What you are asked to do:
Nothing may be dropped or altered: reproduce all the data.

:: Task inputs ::

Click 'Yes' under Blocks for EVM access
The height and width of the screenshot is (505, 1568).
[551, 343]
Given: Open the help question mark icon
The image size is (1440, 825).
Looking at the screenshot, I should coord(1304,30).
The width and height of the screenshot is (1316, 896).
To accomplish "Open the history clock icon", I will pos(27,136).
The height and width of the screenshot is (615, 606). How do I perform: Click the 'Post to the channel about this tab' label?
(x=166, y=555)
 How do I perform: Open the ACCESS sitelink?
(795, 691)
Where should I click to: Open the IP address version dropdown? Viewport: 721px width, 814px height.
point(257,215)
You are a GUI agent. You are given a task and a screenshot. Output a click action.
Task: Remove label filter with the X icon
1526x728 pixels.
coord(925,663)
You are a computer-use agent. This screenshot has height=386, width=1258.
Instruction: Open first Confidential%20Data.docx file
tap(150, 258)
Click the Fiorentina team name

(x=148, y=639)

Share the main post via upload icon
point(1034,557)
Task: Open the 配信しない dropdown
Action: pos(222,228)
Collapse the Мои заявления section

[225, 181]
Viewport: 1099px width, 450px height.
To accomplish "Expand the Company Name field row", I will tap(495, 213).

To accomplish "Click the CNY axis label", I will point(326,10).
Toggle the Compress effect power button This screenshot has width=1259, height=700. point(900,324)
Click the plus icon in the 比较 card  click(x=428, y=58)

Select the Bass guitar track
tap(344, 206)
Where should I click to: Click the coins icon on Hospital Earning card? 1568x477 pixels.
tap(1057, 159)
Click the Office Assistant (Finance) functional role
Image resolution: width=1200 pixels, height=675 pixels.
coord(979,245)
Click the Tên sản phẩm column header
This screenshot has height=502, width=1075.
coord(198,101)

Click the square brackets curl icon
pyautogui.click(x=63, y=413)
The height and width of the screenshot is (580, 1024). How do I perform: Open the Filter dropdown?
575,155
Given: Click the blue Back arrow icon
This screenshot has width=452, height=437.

:::

Completed task:
Click 'Yes' under Blocks for EVM access
The height and width of the screenshot is (505, 1568).
[551, 343]
Given: Open the help question mark icon
The image size is (1440, 825).
Looking at the screenshot, I should coord(1304,30).
The width and height of the screenshot is (1316, 896).
To accomplish "Open the history clock icon", I will pos(27,136).
The height and width of the screenshot is (615, 606). How do I perform: Click the 'Post to the channel about this tab' label?
(x=166, y=555)
 How do I perform: Open the ACCESS sitelink?
(795, 691)
Where should I click to: Open the IP address version dropdown? Viewport: 721px width, 814px height.
point(257,215)
You are a GUI agent. You are given a task and a screenshot. Output a click action.
Task: Remove label filter with the X icon
1526x728 pixels.
coord(925,663)
You are a computer-use agent. This screenshot has height=386, width=1258.
Instruction: Open first Confidential%20Data.docx file
tap(150, 258)
Click the Fiorentina team name

(x=148, y=639)

Share the main post via upload icon
point(1034,557)
Task: Open the 配信しない dropdown
Action: pos(222,228)
Collapse the Мои заявления section

[225, 181]
Viewport: 1099px width, 450px height.
To accomplish "Expand the Company Name field row", I will tap(495, 213).

To accomplish "Click the CNY axis label", I will point(326,10).
Toggle the Compress effect power button This screenshot has width=1259, height=700. point(900,324)
Click the plus icon in the 比较 card  click(x=428, y=58)

Select the Bass guitar track
tap(344, 206)
Where should I click to: Click the coins icon on Hospital Earning card? 1568x477 pixels.
tap(1057, 159)
Click the Office Assistant (Finance) functional role
Image resolution: width=1200 pixels, height=675 pixels.
coord(979,245)
Click the Tên sản phẩm column header
This screenshot has height=502, width=1075.
coord(198,101)

Click the square brackets curl icon
pyautogui.click(x=63, y=413)
The height and width of the screenshot is (580, 1024). How do I perform: Open the Filter dropdown?
575,155
Given: Click the blue Back arrow icon
This screenshot has width=452, height=437.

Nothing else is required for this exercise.